What then is the cause of the frequent criticism of my profession? To a degree we deserve it. Some bad apples have overstepped the boundaries, particularly in the 1980's. Drexel Burnham comes to mind and earlier this fall I noticed a $20 million settlement was paid by a leading firm to a former client for misuse of confidential information. I also believe actions and attitudes of many clients promote today's behavior on Wall Street. CEO's who shop the field for information, advice and contacts on Wall Street should hardly complain about loyalty. While some actions by bankers demonstrate flaws in character, in many cases they are commercial reactions to how they are treated.

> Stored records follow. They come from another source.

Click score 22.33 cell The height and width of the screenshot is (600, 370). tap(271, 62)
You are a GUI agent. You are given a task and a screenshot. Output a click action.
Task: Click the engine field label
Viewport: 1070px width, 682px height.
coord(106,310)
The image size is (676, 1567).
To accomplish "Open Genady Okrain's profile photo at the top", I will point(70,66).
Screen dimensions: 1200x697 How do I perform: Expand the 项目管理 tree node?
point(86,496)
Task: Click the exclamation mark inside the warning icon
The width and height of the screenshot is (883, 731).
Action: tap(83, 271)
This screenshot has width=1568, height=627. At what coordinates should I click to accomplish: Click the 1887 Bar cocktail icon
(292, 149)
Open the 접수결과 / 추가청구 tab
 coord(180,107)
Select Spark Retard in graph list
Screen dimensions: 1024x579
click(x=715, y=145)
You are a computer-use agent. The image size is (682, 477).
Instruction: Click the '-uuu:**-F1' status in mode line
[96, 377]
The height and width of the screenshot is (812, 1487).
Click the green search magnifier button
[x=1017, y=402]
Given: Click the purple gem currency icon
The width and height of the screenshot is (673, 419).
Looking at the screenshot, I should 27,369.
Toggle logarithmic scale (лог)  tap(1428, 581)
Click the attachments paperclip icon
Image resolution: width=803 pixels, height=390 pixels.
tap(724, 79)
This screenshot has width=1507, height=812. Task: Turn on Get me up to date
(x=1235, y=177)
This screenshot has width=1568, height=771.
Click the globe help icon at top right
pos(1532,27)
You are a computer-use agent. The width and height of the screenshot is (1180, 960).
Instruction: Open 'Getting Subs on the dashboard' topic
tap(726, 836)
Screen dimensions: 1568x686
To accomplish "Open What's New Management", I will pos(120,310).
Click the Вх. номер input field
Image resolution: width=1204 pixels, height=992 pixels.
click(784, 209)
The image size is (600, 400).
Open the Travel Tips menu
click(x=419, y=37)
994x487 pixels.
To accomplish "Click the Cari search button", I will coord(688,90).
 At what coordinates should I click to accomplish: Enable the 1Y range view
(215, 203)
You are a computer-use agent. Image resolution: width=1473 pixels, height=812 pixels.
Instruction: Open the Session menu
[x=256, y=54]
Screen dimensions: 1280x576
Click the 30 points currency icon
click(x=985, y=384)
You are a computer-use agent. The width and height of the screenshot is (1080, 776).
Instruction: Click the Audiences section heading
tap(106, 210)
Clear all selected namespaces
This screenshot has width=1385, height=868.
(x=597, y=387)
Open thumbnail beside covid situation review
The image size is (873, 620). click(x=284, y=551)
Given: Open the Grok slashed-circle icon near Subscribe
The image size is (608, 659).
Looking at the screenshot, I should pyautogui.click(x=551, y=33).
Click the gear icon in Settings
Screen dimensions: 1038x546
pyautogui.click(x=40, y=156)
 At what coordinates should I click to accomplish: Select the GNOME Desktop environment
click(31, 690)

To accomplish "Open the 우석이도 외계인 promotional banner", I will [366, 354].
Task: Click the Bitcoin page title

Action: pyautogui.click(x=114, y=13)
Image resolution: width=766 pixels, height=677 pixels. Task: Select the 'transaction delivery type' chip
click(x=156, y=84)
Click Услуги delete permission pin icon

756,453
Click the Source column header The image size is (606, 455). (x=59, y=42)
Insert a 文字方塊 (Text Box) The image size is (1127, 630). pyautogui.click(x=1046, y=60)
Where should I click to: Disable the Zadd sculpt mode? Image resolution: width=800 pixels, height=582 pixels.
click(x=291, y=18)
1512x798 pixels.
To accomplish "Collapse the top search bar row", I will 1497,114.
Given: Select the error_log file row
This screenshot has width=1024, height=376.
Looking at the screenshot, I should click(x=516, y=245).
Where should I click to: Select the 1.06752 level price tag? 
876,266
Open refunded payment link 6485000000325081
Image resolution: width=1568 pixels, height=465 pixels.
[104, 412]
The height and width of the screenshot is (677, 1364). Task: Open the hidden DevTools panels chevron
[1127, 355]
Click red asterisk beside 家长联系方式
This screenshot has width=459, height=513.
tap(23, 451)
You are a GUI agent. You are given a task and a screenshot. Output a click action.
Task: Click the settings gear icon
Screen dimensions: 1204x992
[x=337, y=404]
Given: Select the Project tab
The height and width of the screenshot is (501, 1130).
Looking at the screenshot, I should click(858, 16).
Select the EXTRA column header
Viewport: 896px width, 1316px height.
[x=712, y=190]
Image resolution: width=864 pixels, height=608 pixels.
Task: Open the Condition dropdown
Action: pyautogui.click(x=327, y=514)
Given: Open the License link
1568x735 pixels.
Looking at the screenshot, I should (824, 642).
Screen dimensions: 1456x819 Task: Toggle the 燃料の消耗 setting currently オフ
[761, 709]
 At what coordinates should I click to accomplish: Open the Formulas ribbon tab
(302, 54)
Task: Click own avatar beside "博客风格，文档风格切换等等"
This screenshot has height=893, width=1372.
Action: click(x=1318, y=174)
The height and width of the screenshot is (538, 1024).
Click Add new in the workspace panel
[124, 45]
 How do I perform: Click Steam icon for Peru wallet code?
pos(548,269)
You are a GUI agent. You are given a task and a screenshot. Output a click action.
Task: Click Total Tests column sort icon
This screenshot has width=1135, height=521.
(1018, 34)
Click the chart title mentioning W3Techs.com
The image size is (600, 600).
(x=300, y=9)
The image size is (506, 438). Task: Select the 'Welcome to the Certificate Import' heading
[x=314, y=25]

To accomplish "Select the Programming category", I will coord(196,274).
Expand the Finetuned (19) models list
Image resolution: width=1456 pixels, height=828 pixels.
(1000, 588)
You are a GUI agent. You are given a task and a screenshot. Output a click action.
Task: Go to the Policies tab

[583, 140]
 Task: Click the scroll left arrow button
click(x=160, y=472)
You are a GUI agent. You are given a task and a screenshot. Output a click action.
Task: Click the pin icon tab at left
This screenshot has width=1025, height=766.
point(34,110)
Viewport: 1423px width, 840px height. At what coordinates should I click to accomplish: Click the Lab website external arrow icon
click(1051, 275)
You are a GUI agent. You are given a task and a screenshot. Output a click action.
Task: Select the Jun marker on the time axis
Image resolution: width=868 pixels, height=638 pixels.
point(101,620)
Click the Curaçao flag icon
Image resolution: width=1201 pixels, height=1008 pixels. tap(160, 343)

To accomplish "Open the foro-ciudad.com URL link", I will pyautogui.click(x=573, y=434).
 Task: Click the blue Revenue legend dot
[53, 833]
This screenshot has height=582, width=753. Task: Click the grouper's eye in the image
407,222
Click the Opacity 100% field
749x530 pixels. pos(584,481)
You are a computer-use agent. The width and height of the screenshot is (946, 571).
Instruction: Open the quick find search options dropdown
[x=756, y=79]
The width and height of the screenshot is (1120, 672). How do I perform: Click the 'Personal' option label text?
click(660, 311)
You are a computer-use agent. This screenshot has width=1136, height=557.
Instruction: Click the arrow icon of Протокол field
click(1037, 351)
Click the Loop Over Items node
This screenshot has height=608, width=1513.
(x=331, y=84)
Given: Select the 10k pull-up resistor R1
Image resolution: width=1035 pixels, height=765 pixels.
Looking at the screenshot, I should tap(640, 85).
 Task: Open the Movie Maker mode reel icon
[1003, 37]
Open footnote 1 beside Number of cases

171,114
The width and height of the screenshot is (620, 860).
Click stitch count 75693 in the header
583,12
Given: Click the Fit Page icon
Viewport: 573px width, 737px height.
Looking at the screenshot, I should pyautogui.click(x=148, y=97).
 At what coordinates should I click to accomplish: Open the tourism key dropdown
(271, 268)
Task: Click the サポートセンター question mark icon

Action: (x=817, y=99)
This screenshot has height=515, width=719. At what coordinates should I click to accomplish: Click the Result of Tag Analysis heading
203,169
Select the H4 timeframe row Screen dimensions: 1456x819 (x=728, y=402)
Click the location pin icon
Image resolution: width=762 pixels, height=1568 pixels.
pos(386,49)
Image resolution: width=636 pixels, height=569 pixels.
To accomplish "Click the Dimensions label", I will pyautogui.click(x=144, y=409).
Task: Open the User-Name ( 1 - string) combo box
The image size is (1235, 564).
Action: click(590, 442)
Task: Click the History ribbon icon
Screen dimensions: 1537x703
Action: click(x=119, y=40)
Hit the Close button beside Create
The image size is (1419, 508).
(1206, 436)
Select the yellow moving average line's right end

To answer the question, however, one reverts back to the title of this session which the Institute asked that I address: "How To Use An Investment Banker". In speaking to this topic I think a great deal can be learned to reduce the tension between a client and banker and reduce the incidents of dissatisfaction. The results can be a productive, value-added relationship with your investment banker as good or better than with any other supplier of services to your company. Let me now address the topic.

Know your needs.

Investment banking is a service business. Investment bankers are there to serve your needs. It is necessary, however, for you to know your needs before retaining an investment banker if the relationship is to be a success. This point is often overlooked. Indeed, for all the complaints about investment bankers that I have heard in recent years, the heart of the problem is usually a mutual misunderstanding of client's needs and the investment banker's role. More often than not, it's as much the client's fault as it is the investment banker.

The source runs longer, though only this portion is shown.